◆ **What is expected**
Copy every line below that has the word "circle" in it.

━━━━━━━━

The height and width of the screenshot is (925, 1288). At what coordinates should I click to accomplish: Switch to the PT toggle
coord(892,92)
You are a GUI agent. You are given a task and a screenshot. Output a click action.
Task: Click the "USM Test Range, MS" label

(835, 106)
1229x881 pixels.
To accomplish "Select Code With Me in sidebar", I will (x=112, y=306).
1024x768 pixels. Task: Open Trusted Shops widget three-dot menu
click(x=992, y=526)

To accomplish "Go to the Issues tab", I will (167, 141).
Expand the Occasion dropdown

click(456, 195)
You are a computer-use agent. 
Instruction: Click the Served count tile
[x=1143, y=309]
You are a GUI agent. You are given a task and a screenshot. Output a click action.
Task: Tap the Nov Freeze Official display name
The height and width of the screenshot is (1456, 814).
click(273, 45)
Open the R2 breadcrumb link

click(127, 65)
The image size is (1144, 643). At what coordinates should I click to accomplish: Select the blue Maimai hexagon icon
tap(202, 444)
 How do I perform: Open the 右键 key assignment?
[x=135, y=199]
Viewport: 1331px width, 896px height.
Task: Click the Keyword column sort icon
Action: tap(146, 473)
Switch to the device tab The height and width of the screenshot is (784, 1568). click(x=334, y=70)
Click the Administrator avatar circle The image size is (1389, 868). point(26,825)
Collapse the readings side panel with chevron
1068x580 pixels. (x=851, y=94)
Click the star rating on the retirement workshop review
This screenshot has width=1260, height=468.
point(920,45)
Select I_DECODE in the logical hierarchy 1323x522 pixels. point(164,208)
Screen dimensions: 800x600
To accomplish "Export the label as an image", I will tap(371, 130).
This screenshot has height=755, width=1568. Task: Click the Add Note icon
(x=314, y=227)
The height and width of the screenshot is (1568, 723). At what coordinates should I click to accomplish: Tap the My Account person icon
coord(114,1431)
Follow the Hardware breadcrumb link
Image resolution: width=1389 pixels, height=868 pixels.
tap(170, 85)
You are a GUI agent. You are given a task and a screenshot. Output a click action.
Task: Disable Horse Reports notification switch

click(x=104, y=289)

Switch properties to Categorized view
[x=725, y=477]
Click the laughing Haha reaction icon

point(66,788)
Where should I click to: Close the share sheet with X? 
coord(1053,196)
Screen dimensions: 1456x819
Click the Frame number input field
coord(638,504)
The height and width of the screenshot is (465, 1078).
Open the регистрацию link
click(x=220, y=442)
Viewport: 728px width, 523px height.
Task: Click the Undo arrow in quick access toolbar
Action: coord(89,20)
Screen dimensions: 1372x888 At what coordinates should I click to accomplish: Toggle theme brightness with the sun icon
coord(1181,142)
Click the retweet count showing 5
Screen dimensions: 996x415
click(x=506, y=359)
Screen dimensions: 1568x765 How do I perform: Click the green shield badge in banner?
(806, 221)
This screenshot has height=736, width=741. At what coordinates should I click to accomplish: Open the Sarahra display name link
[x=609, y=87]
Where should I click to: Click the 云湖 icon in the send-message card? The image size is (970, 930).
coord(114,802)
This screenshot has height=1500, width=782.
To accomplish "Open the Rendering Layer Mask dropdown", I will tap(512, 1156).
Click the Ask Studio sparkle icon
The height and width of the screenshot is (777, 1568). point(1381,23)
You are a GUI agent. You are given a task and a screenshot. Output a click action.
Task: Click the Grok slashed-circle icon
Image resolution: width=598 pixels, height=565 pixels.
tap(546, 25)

━━━━━━━━

◆ **Exercise solution**
Click the Administrator avatar circle The image size is (1389, 868). point(26,825)
Task: Click the Grok slashed-circle icon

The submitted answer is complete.